* YOUR ASSIGNMENT
Would you restate, word for word, only the lines starting at the one with "Click pencil icon next to Devis number" and ending with the final line of the entries below? Pictures stay out.

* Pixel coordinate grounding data

******

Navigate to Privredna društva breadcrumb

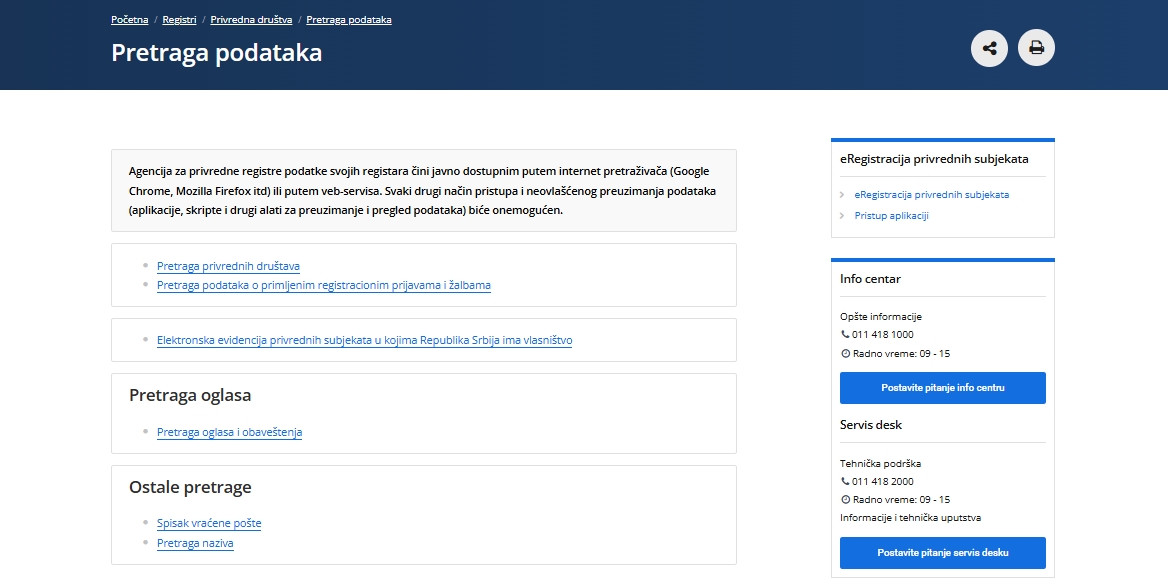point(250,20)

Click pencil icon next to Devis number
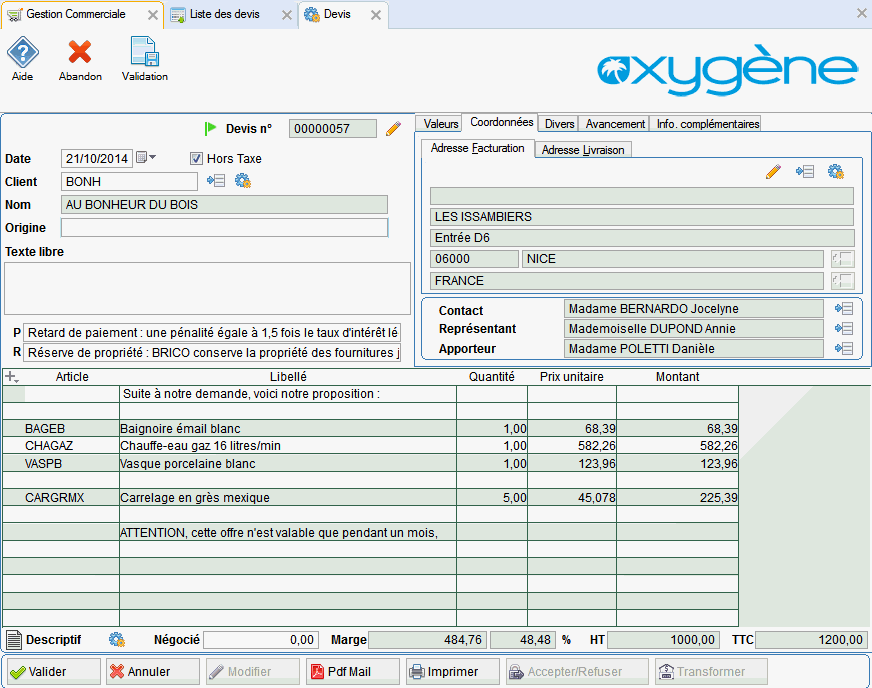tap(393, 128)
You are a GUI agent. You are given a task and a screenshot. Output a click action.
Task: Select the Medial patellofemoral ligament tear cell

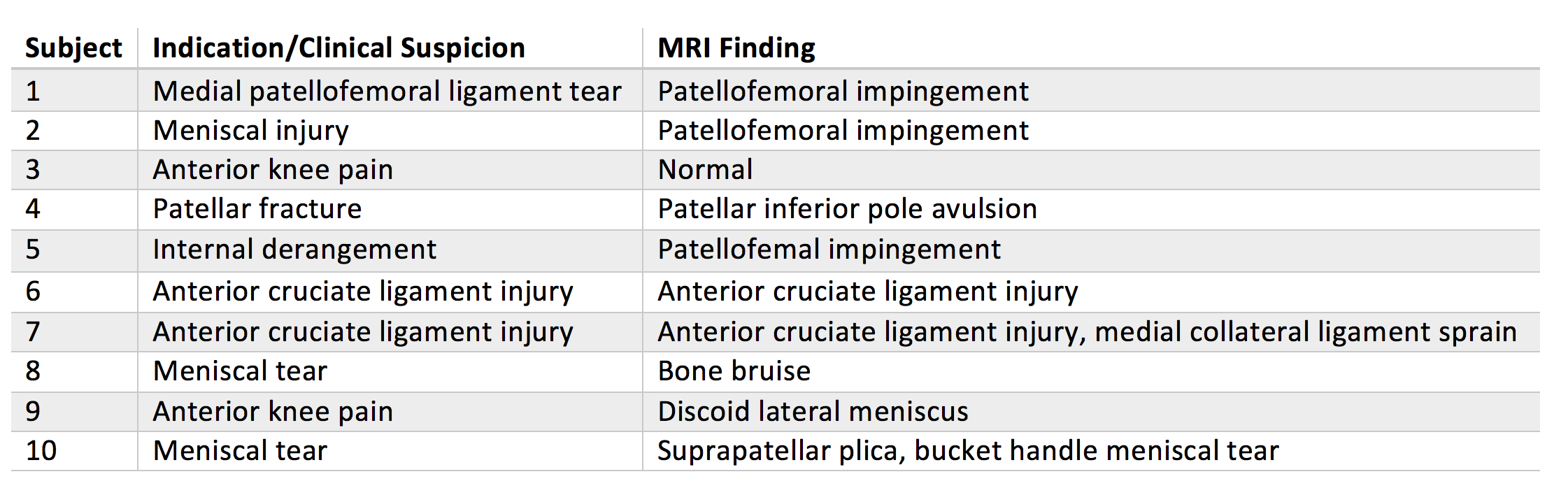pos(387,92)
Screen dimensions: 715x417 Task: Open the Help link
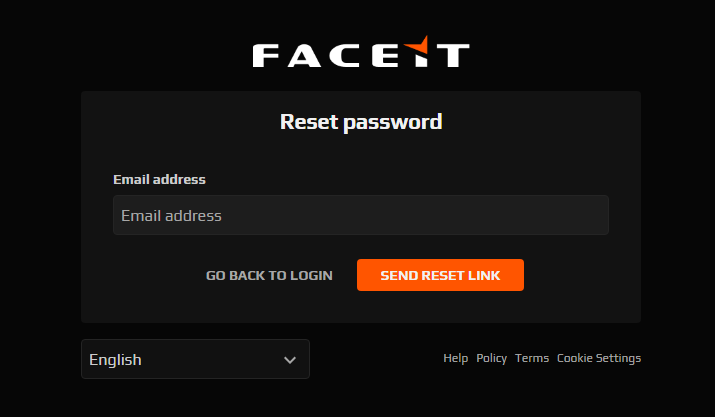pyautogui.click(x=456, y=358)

******

* FINAL ANSWER
Click pencil icon next to Devis number
tap(393, 128)
You are a GUI agent. You are given a task and a screenshot. Output a click action.
Task: Select the Medial patellofemoral ligament tear cell

pos(387,92)
Screen dimensions: 715x417 Task: Open the Help link
pyautogui.click(x=456, y=358)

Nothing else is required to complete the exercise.